* WHAT IS BEING ASKED:
Give back exactly the lines of the data below, starting with the line that has "This screenshot has height=1010, width=1176." and going on through the line that has "Click the golf flag emoji icon".

======== DATA EXTRACT ========

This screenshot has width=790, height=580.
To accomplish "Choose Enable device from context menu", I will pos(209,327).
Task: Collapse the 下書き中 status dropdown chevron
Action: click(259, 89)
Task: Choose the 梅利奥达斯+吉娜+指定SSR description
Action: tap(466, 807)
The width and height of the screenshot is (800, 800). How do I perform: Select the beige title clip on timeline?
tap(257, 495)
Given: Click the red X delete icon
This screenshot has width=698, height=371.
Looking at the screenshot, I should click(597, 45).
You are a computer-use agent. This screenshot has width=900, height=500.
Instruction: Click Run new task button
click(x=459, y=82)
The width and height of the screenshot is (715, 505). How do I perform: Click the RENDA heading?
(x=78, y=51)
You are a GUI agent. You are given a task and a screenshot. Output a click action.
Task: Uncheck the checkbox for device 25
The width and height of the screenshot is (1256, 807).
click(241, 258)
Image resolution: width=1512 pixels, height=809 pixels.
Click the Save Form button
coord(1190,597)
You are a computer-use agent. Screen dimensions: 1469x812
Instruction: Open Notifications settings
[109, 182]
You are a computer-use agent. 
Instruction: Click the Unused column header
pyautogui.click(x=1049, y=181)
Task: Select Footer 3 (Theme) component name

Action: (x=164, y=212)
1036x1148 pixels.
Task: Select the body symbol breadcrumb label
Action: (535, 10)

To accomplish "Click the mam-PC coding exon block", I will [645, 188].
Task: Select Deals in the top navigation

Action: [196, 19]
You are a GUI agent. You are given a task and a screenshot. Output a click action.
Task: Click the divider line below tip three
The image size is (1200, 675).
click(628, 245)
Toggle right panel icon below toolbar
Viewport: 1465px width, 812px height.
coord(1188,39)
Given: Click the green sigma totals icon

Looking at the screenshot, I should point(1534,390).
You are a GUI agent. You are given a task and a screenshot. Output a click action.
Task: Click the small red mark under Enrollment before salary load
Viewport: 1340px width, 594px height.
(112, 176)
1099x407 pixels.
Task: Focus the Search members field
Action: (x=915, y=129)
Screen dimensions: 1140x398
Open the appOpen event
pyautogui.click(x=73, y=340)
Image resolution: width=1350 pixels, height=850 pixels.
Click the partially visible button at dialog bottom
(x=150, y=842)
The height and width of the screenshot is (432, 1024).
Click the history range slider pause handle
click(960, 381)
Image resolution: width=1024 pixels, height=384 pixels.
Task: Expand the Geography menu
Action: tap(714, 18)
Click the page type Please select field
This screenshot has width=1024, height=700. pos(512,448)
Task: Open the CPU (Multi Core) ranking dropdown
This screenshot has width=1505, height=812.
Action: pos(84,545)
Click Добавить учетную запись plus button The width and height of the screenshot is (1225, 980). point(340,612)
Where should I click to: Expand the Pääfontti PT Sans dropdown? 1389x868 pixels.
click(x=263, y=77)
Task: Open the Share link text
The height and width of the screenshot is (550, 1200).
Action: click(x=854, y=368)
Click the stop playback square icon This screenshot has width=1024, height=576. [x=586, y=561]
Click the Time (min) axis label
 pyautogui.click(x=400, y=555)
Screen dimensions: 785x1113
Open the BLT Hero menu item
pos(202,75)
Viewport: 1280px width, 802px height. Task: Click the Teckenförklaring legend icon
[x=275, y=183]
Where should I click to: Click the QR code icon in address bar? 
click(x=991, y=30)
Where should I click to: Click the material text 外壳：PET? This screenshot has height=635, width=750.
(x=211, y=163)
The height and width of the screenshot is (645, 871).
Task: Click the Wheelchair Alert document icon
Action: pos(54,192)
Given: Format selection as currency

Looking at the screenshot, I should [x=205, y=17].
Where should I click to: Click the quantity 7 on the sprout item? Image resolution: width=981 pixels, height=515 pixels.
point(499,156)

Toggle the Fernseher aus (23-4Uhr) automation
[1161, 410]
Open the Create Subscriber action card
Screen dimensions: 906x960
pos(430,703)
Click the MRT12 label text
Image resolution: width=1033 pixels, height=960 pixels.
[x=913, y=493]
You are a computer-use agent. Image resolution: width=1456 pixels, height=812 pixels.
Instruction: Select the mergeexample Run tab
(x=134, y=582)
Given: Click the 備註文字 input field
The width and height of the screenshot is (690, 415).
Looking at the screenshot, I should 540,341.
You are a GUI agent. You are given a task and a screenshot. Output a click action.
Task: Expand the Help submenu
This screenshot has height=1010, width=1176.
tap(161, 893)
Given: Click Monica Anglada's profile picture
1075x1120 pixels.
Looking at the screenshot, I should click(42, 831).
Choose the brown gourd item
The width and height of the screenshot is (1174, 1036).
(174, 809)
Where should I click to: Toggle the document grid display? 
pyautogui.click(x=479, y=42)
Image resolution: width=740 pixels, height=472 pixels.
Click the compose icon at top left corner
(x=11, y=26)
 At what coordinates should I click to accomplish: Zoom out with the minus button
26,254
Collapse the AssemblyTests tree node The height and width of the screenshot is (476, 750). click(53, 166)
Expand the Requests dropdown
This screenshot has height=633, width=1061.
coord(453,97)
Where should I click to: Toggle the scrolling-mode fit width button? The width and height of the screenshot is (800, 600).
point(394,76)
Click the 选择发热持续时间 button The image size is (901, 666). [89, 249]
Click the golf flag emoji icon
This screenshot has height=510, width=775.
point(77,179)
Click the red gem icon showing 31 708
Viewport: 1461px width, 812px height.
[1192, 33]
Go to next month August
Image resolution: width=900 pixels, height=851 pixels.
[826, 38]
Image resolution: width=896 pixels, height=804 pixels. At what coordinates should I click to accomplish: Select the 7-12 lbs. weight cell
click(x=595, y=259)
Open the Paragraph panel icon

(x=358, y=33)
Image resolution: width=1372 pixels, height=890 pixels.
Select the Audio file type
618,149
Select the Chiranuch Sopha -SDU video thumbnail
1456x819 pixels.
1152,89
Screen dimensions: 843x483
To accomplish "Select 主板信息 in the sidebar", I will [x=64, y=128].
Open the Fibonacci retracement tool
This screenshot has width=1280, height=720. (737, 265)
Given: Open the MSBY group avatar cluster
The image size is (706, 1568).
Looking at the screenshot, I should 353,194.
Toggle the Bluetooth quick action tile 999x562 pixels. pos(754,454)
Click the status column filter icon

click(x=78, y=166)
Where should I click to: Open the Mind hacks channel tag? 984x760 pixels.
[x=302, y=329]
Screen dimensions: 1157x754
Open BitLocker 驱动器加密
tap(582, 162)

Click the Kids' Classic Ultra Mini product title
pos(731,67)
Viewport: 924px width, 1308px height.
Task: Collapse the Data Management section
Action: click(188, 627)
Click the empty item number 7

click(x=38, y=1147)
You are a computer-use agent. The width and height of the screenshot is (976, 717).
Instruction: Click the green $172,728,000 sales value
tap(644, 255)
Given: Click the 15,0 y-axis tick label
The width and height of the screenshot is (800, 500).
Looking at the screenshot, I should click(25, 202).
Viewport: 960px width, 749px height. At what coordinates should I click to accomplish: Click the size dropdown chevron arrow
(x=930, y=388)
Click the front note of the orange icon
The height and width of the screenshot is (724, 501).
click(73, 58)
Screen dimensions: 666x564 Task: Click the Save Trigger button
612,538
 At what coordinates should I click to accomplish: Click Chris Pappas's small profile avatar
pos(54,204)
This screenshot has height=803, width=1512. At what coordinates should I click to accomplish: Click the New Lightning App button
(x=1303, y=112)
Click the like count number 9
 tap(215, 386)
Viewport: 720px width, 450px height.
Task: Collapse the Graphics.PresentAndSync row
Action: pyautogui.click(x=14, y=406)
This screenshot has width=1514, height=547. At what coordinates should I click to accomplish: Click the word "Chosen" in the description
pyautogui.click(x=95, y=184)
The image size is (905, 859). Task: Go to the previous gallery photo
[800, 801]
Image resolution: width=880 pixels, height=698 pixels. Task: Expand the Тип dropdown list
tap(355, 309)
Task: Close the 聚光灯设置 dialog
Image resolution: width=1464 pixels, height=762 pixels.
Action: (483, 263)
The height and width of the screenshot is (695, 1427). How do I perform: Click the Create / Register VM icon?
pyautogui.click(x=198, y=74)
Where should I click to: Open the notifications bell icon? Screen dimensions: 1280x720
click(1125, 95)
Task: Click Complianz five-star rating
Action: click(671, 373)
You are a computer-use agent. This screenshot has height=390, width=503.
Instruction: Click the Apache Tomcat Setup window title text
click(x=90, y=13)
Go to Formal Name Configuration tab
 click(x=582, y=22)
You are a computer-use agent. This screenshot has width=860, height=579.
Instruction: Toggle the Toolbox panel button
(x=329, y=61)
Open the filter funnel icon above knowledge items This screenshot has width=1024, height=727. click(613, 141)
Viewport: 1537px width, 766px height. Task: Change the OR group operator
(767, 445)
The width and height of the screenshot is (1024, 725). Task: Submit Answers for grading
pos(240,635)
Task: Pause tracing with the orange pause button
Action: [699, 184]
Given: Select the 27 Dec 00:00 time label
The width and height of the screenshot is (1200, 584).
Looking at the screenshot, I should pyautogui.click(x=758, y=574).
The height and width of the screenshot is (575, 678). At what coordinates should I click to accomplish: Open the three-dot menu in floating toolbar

========

* EXERCISE RESULT:
This screenshot has height=1010, width=1176.
tap(161, 893)
Given: Click Monica Anglada's profile picture
1075x1120 pixels.
Looking at the screenshot, I should click(42, 831).
Choose the brown gourd item
The width and height of the screenshot is (1174, 1036).
(174, 809)
Where should I click to: Toggle the document grid display? 
pyautogui.click(x=479, y=42)
Image resolution: width=740 pixels, height=472 pixels.
Click the compose icon at top left corner
(x=11, y=26)
 At what coordinates should I click to accomplish: Zoom out with the minus button
26,254
Collapse the AssemblyTests tree node The height and width of the screenshot is (476, 750). click(53, 166)
Expand the Requests dropdown
This screenshot has height=633, width=1061.
coord(453,97)
Where should I click to: Toggle the scrolling-mode fit width button? The width and height of the screenshot is (800, 600).
point(394,76)
Click the 选择发热持续时间 button The image size is (901, 666). [89, 249]
Click the golf flag emoji icon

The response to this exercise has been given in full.